導電性スパンボンドに使用されているダイジェナイトを結合させた繊維は、電子産業から日常生活までの分野で使用されています。
6. ハイクオリティー
1981年静電気学会より「進歩賞」を、1985年に繊維学会より「技術賞」を受賞。国内のみならず、韓国・アメリカ・ヨーロッパにおいて特許を取得した繊維材料です。

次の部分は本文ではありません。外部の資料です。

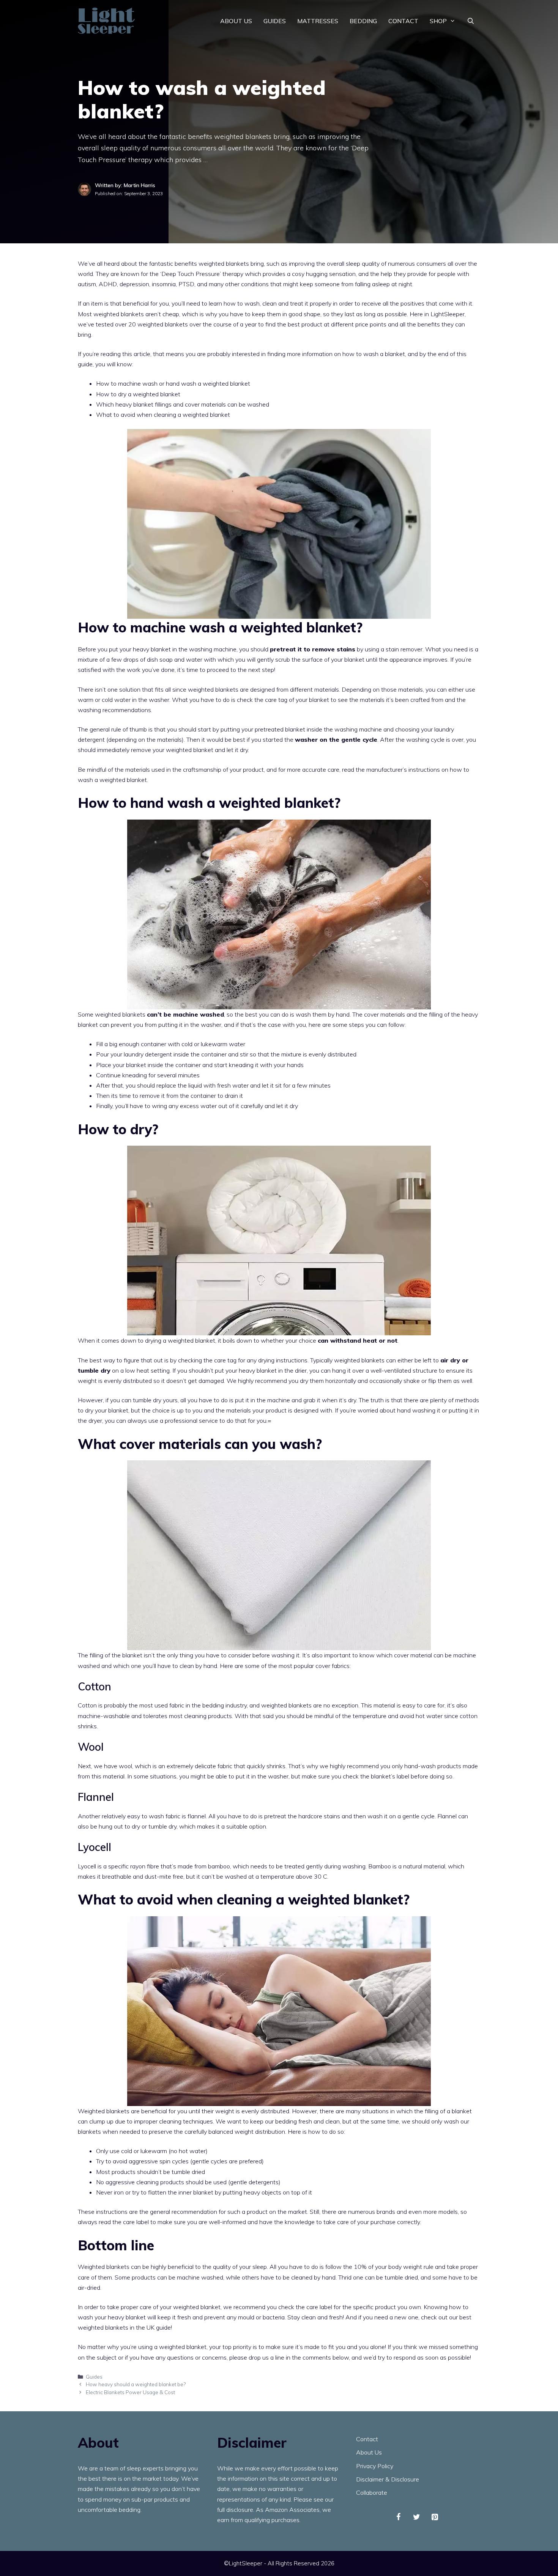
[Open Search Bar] (470, 20)
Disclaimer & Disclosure (387, 2479)
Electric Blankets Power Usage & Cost (130, 2392)
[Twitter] (416, 2517)
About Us (236, 21)
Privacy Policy (374, 2466)
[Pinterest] (435, 2517)
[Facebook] (398, 2517)
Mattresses (317, 21)
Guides (274, 21)
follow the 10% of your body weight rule (379, 2266)
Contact (403, 21)
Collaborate (371, 2492)
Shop (438, 21)
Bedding (363, 21)
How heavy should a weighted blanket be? (136, 2384)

| Q. | 1度の現場指導だけで施工について理解できるものでしたか。 |
| A. | 大工はシートとシートを重ねて貼っていくだけだから簡単だよ。 |
| Q. | 施工中どんな点に苦労、注意しましたか。 |
| A. | 木造はタッカーで留めていけるからなんてことないけど、一部軽量鉄骨の部分にテープで留めるのが面倒だったかな。あとはシートが1 メートル幅だから、壁面に留めるときに横に留めていけば楽だし綺麗に貼れるけど、縦に留めていくとなると何度もシートを切ったりするのが面倒かな。 →お声をいただき横に貼る施工方法へと仕組みを変えました。 |
| Q. | このシート(約150m2)の施工にどのくらいの時間がかかりましたか? |
| A. | 一人でやって1 日(8 時間)かかったね。 |
| Q. | このような電磁波対策をどう思いますか? |
| A. | 体に良ければ良いのではないか。最近は健康志向だし。ここは病院だから特に良いだろうよ。最先端だろうから最初は大変だろうけど、後では当たり前になるんじゃないか。 |
【施工を行った大工さんの感想】
タッカーで留めるだけだからなんてことなかったよ。ただ、シートが薄くてぺラペラだから一人だと壁が貼りにくいかな。連続して作業ができるわけでもないから正確にはわからないけど、一人で半日くらいで貼れたかな(約80m2)。
50代・大工
シートを貼るのはいいんだけど、シートを切ったカッターの刃がダメになるね。
40代・大工
シートを貼るのは簡単だけど、フローリングを貼る時にシートが少したわむのが気になった。
30代・大工
墨出ししたものが見えなくなるのが困った。
50代・大工
【施工を行った電気屋さんの感想】
地質が砂礫質で接地抵抗がなかなか出なくて苦労した。
30代・電気工事
シートとアースの接続は簡単だが、検査時に仮設から屋内配線に電圧を掛ける作業が、各回路の結線をしないとならないし、端末処理もしないとならないので少し面倒だった。
40代・電気工事
初めてやる作業でしたが、アースをとるだけなので簡単でした。
20代・電気工事
既に配線、断熱材施工後に導入が決まったので、アース線を各所に回して行くのが大変だった。
40代・電気工事
【施工を行った現場監督さんの感想】
初めて施工するので心配はあったが、シートも薄いし軽いし、床、壁の仕上げにも特に問題はなかった。シートの施工もシンプルで簡単だった。
30代・現場監督
1回目の検査のタイミングと工程を合わせるのが難しい。今回は床だけ先に埋めさせていただくことで日程を合わせた。